SUPPLIED RECORDS:
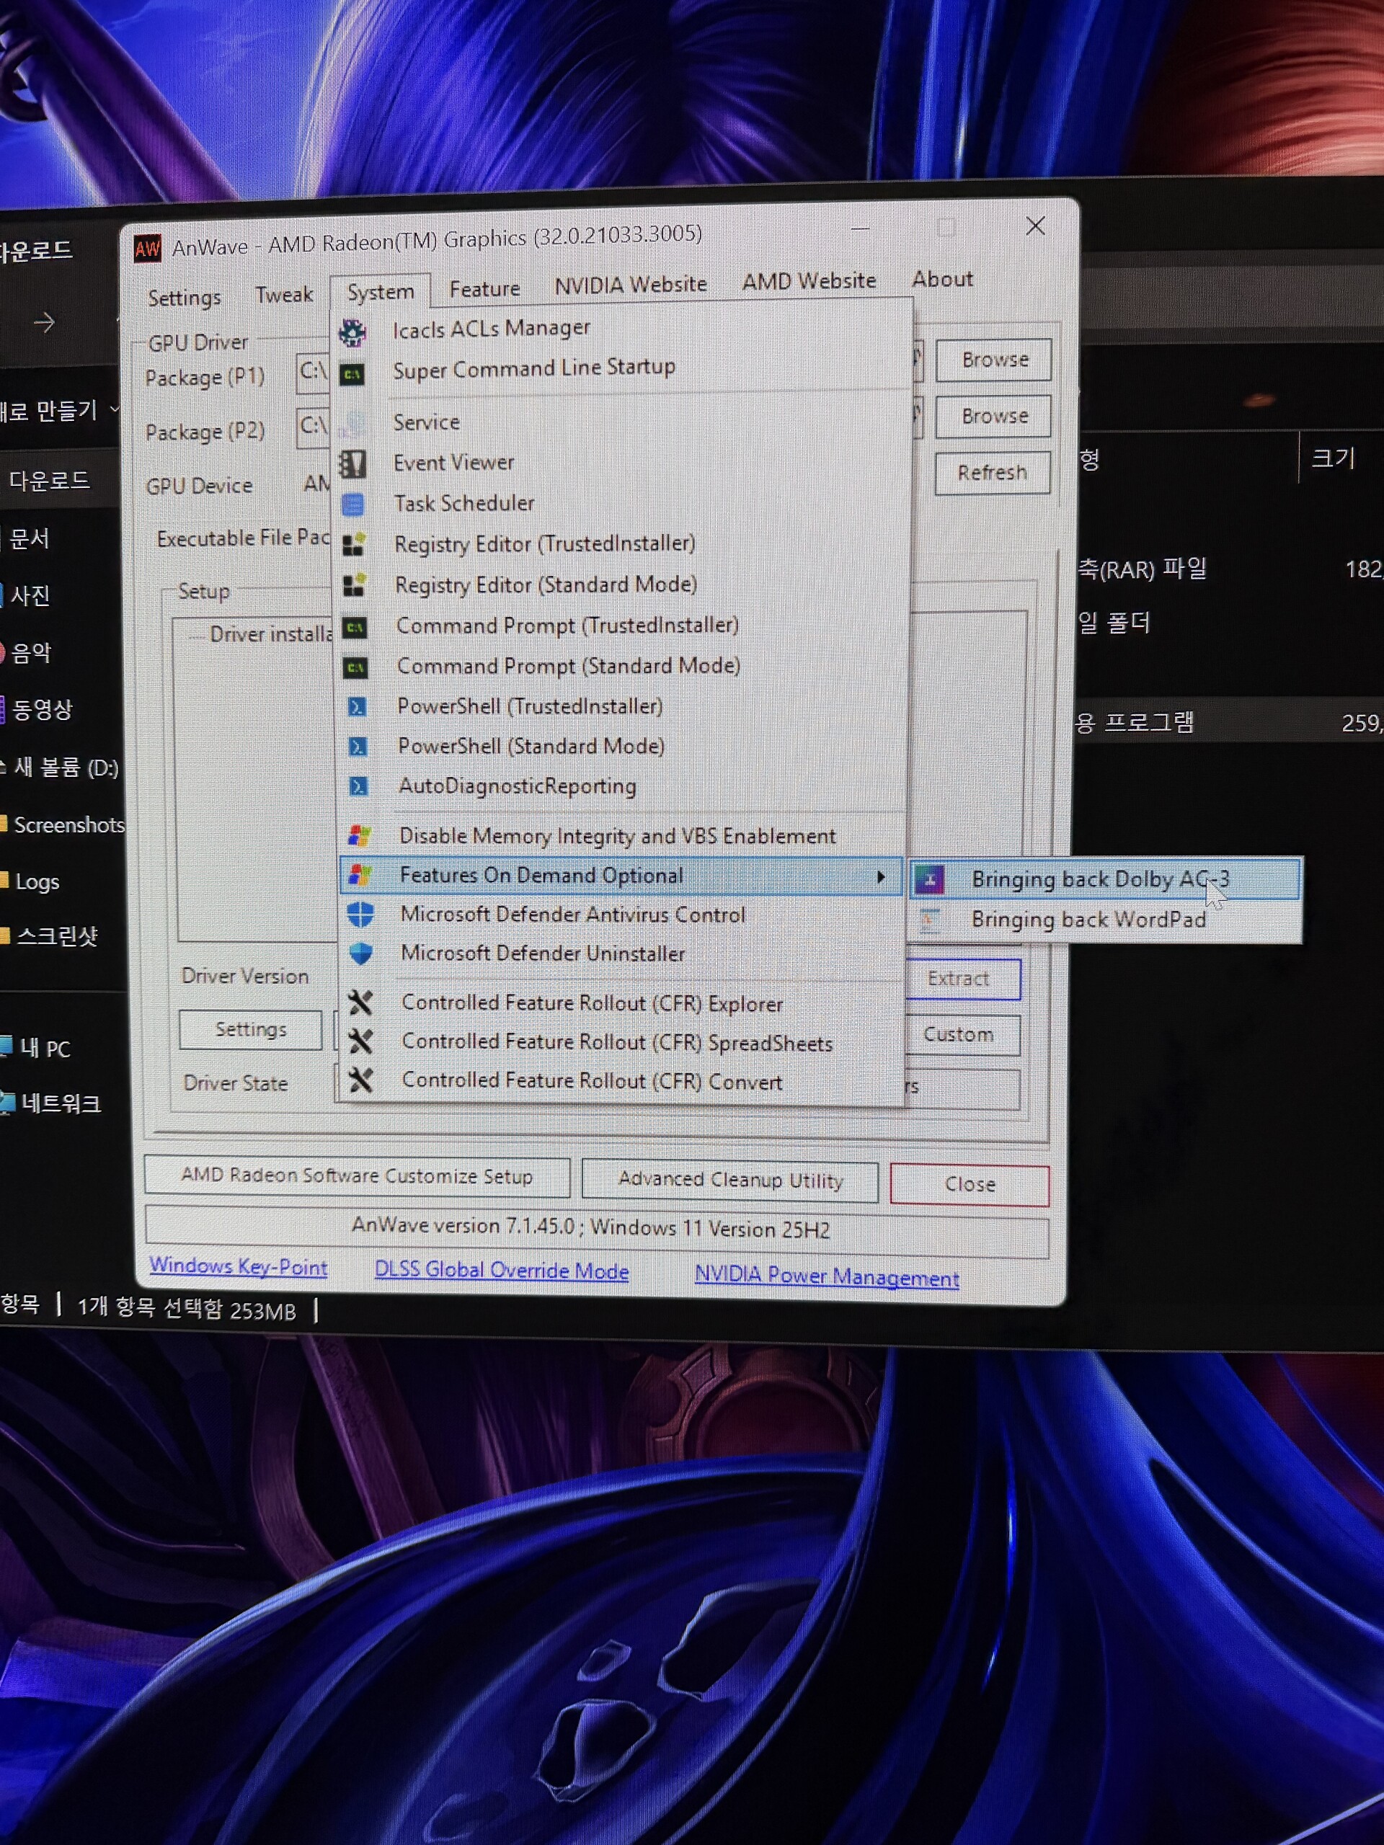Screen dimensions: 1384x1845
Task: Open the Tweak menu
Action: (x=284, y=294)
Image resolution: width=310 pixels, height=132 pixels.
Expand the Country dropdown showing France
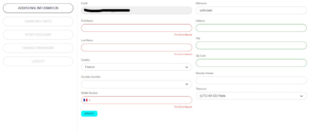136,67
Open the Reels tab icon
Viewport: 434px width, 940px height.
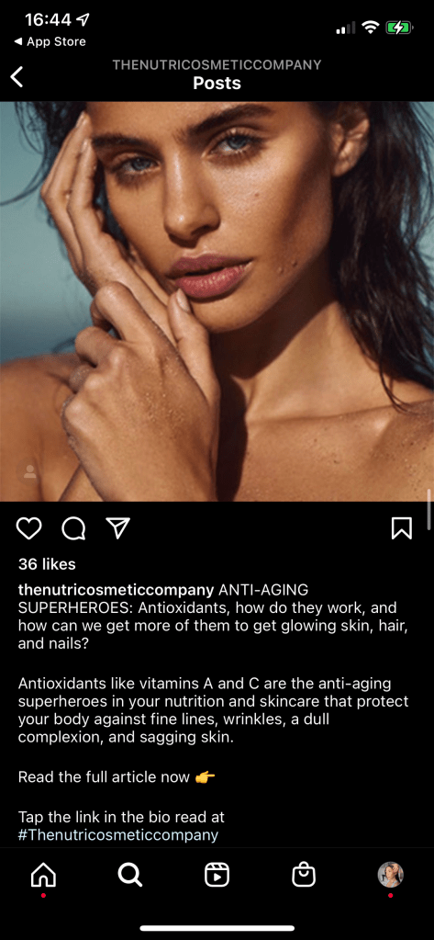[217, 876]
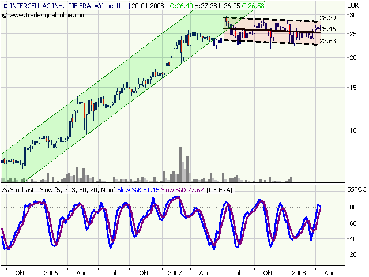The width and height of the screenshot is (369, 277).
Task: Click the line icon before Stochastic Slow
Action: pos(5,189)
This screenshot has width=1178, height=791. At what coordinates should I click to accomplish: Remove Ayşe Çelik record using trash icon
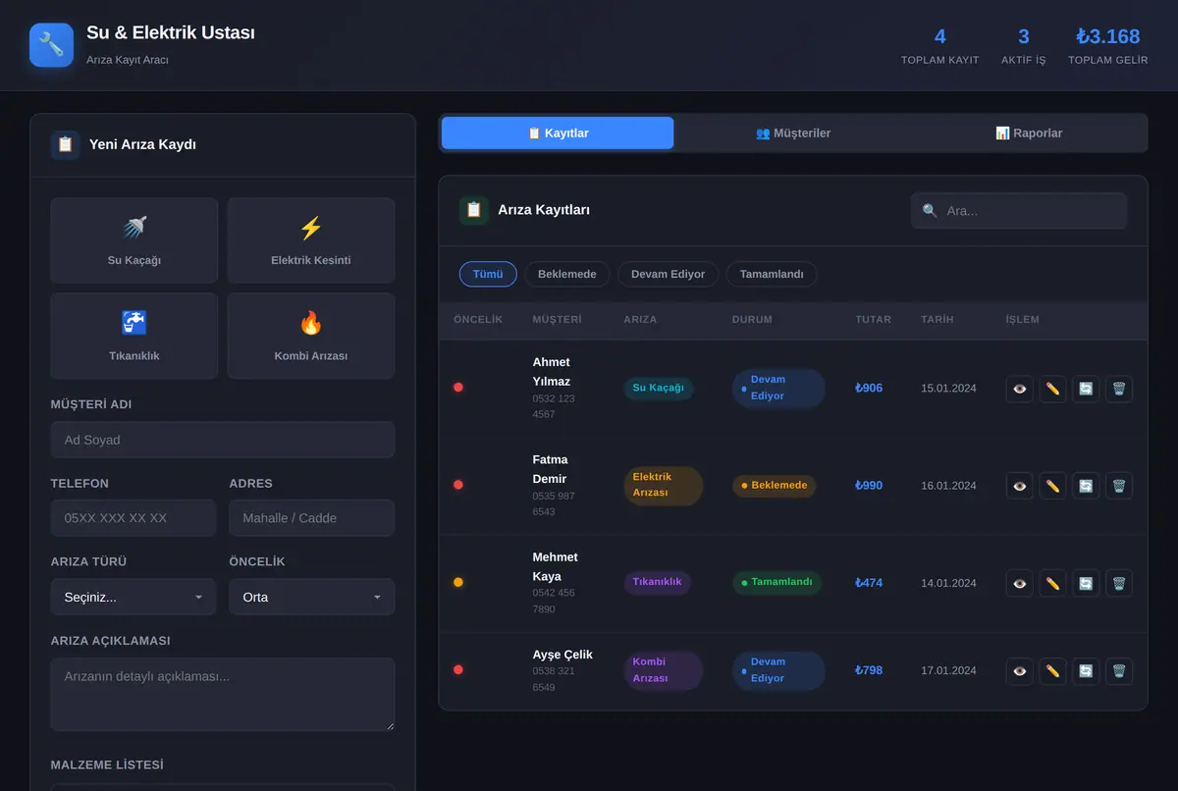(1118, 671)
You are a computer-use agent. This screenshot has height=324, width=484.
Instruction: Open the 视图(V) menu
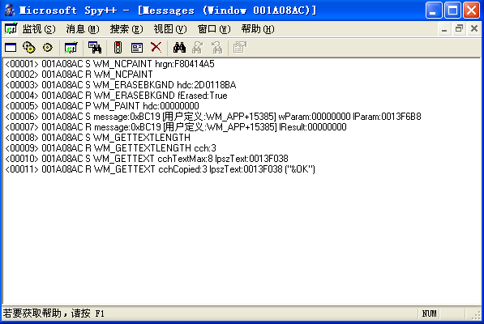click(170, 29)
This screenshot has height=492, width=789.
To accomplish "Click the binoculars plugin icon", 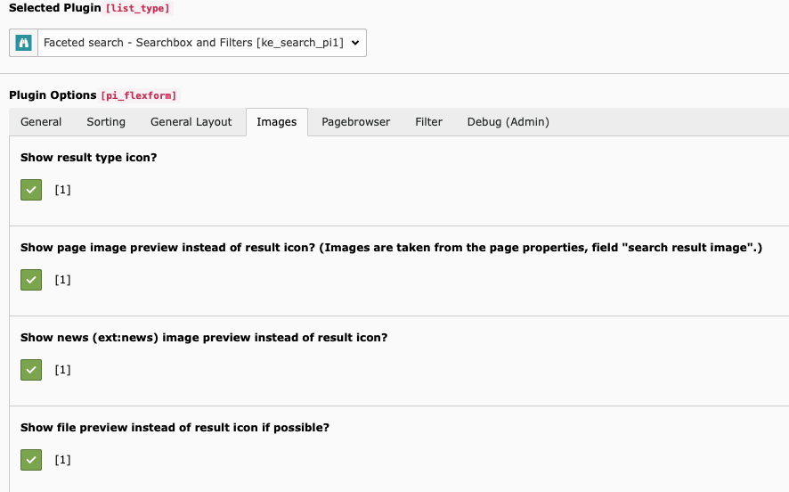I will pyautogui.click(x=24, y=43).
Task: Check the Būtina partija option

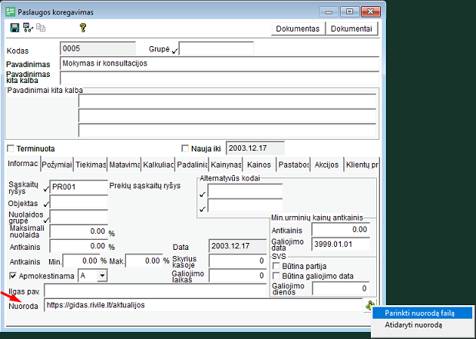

TASK PROMPT:
Please reproduce the lines starting at the one containing "Open the Reels tab icon" and ending at the one containing "click(170, 29)", both included, without the pictures.

ANSWER TO THE PROBLEM:
Open the Reels tab icon
Viewport: 434px width, 940px height.
[217, 876]
The width and height of the screenshot is (369, 277).
Task: Click the line icon before Stochastic Slow
Action: pos(5,189)
This screenshot has width=1178, height=791. At what coordinates should I click to accomplish: Remove Ayşe Çelik record using trash icon
(1118, 671)
You are a computer-use agent. This screenshot has height=324, width=484.
Instruction: Open the 视图(V) menu
click(170, 29)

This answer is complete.